Take, for instance, the recent Excellence Alliance 8th Annual Fall Meeting, held in Las Vegas. Sure, providing solid business advice were consultants Al Levi and Dave Dombrowski, who were among the presenters, as was Dennis Laughlin, president of Arzel Zoning Technology. The keynote speech was an inspirational address from Matt Smith of The Contractor's Friend. Yet, sandwiched in between the more typical business seminars was a different type of presentation from Robert Tunmire, the executive vice president of the Dwyer Group.
His thought-provoking talk, "Success That Matters," was not a discussion concerning financial matters or how to take care of one's business. No, far from it. Instead, Tunmire had member attendees dig deep within themselves to determine if they were going in the right direction on this road called life.
The Wheel Of LifeTunmire presented a unique definition regarding success. He learned it from Don Dwyer, the man responsible for putting together the Dwyer Group companies, which include AireServ. The definition of success, according to Dwyer, is "the progressive realization of worthwhile, predetermined personal targets."
"Look at that definition very carefully," said Tunmire. "Notice that it takes effort from you. It makes you determine and write down what you want out of life."
To help a person through this process, Tunmire introduced what he called "the wheel of life." All one has to do is draw a circle, having six spokes. The spokes represent the six major areas of life: financial/career, physical, social/recreation, mental, spiritual/ethical, and family. Using a scale of 0 to 10, Tunmire asked attendees to use the wheel to evaluate their current status in each area.
"For instance," Tunmire explained, "on the financial spoke, if your in-come is now $20,000 a year and you want to earn $40,000, you're 50 percent of the way to your target. So you put a slash mark at the middle of the financial spoke."
The next spoke, to the right, stands for the physical aspects of one's life. "There's no point in becoming the richest person in town if you only spend your money on hospital bills, so this is a very important area in your life," Tunmire explained. "Ask yourself if you're at the right weight. Do you get enough exercise? Do you have regular physical and dental checkups? Is your diet healthy? Do you get enough rest? Are you under stress?"
Going around the wheel, next in line is personal life. Do you schedule and take vacations? Do you have time to relax? Do you have hobbies that you enjoy often? Do you make friends easily and give those friendships the needed time?
"This can be the hardest area to develop if you're a workaholic," said Tunmire. "Playing pays off tremendously in both your career and business. Even machines have a schedule of routine maintenance. In the same way, your mind and body must be rejuvenated from time to time."
Looking InwardTunmire urged attendees to keep their minds active.
"Unfortunately, once our formal schooling is over, the mental area gets very little attention, even though we constantly need fresh information," he said. "Questions to ask might be: Do you work on positive mental conditioning every day? Do you associate with people who'll add to the development of your mind?"

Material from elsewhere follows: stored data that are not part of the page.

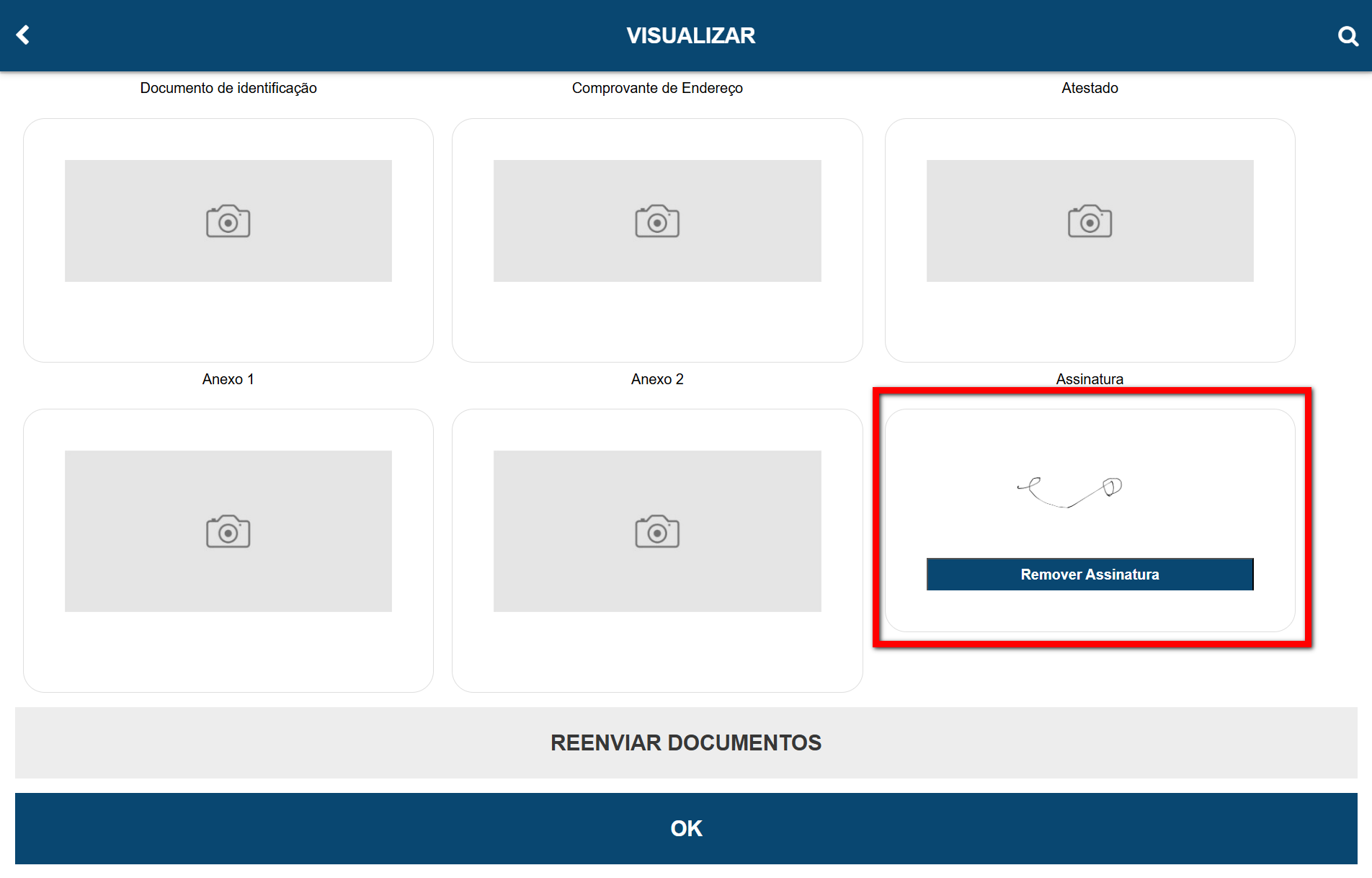Click empty white area below Anexo 1 photo
The image size is (1372, 878).
[x=228, y=652]
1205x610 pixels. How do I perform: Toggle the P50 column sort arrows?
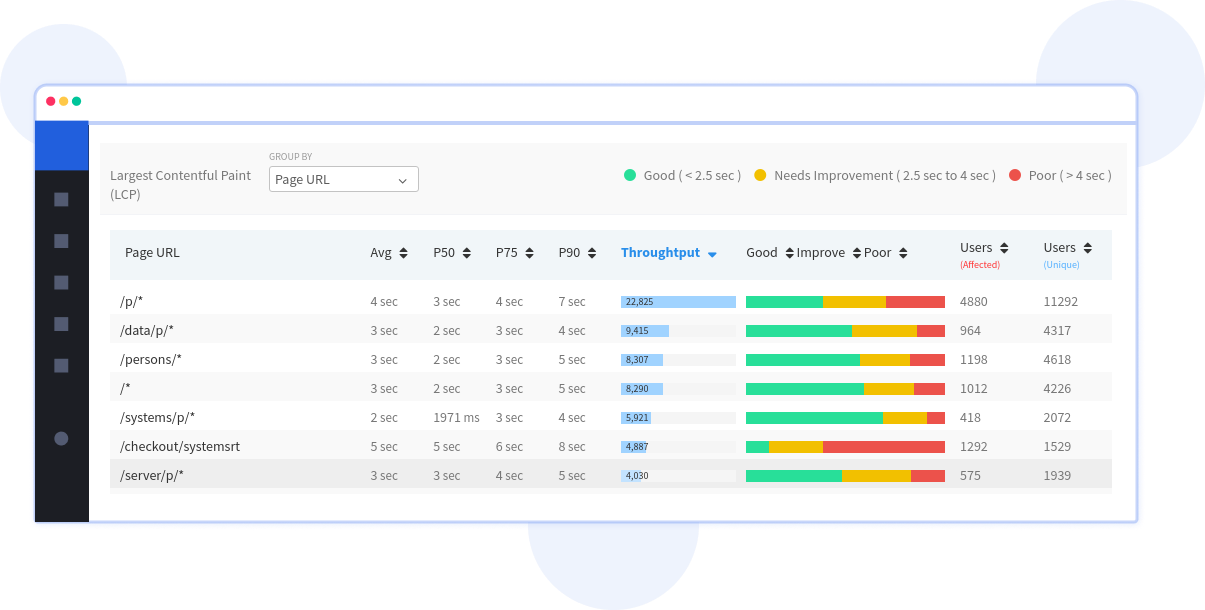coord(466,253)
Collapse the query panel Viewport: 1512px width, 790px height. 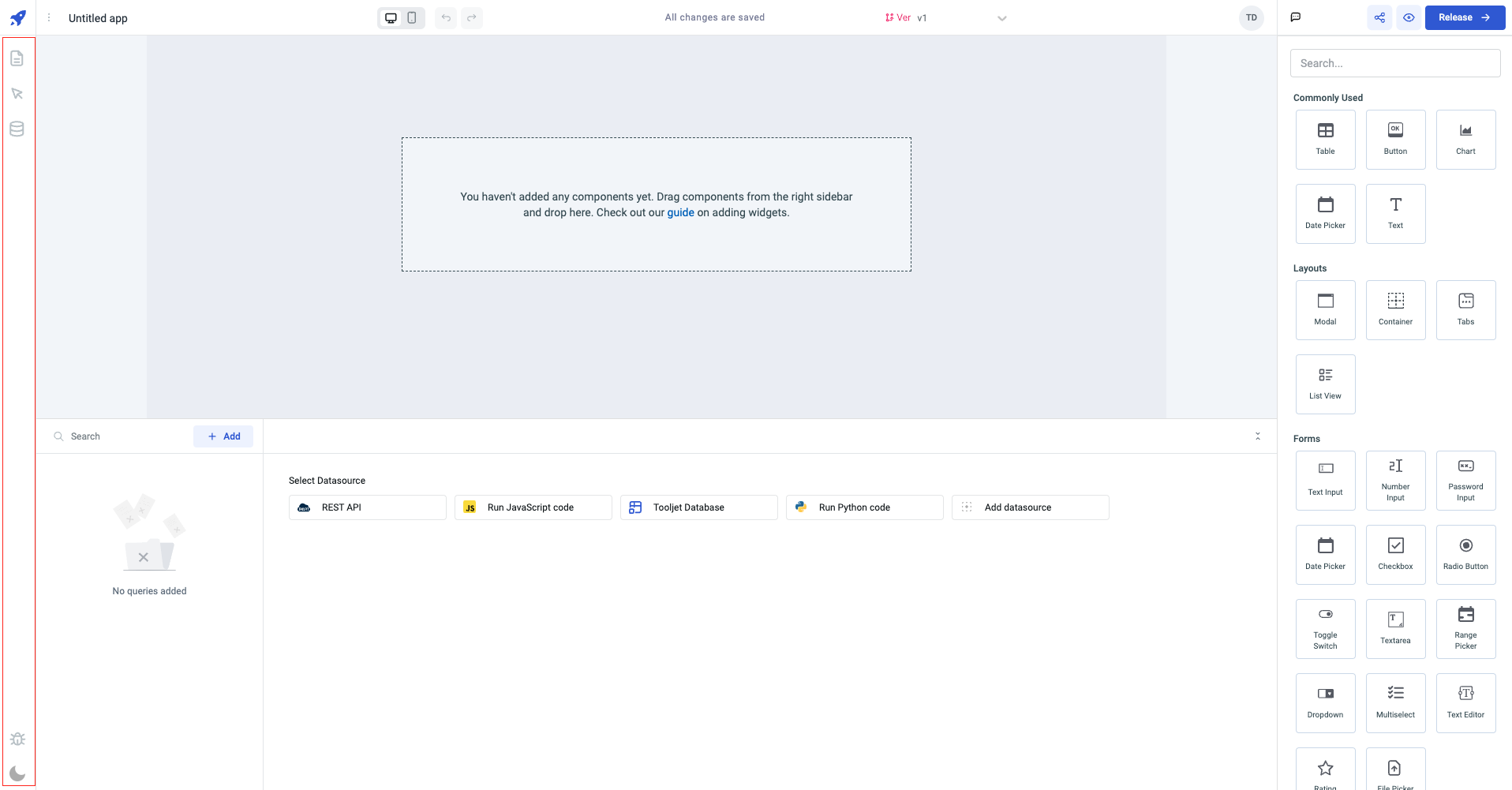point(1258,436)
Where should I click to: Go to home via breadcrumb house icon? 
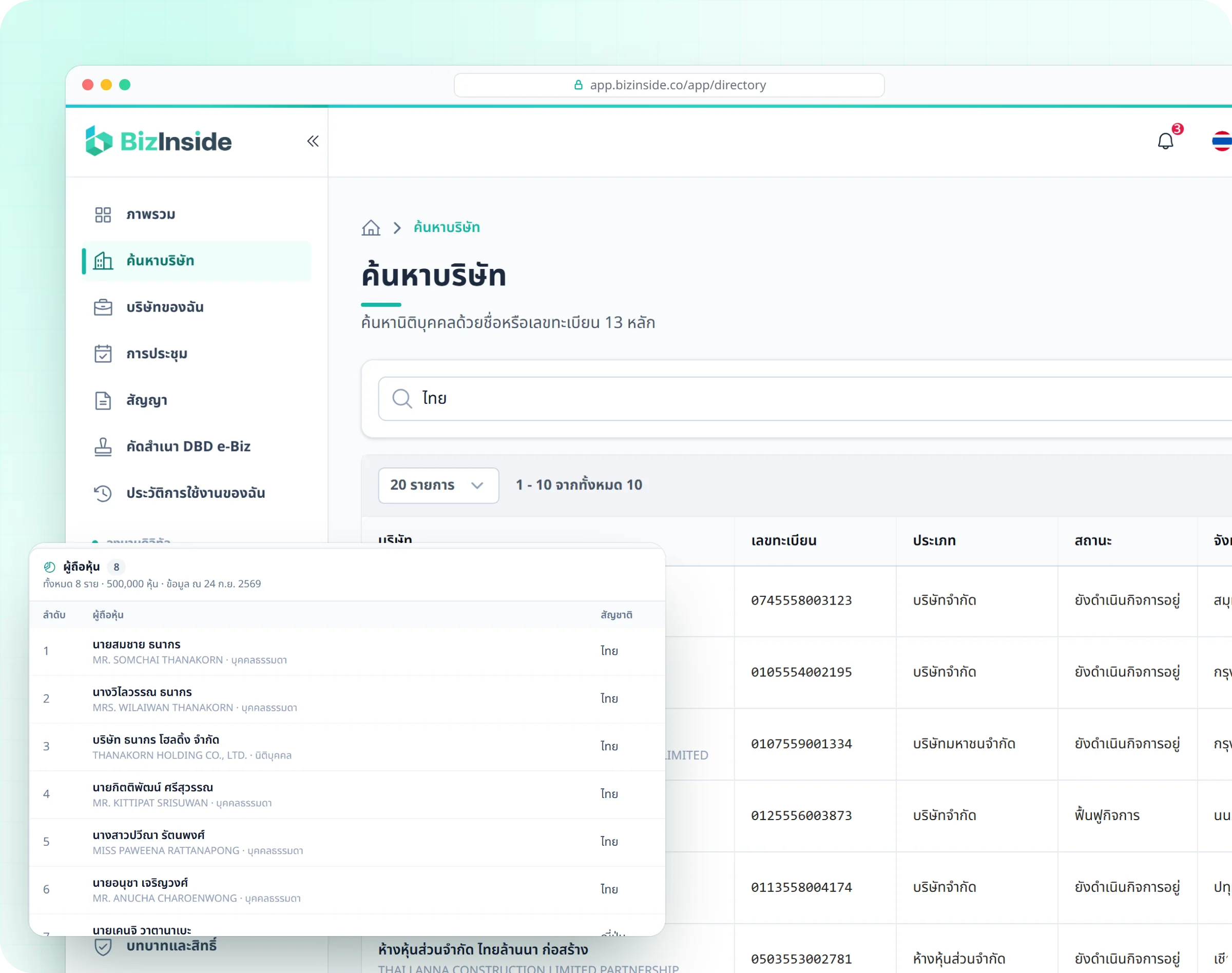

On the spiritual side, do you treat people ethically? Do you live up to your own value system?
Regarding the sixth and final spoke of the wheel - family - Tunmire termed it "the most important area of anyone's life."
"It's also the one we tend to neglect because we think it'll take care of itself," he stressed. "It's very easy to fall in the habit of merely reacting to inescapable events and never taking any initiative. Ask if you spend quality time with your family."
After evaluating each of the six areas, the marks on the circle can be connected with a line. If the resulting circle is grossly uneven, "you're going to be in for a bumpy ride through life," warned Tunmire. "It means your priorities aren't in order."
In his estimation, when you revise your life so that the inner wheel evens out, life should be-come a smooth ride.
"You'll also find that as you improve in one area, the other areas automatically improve," he said.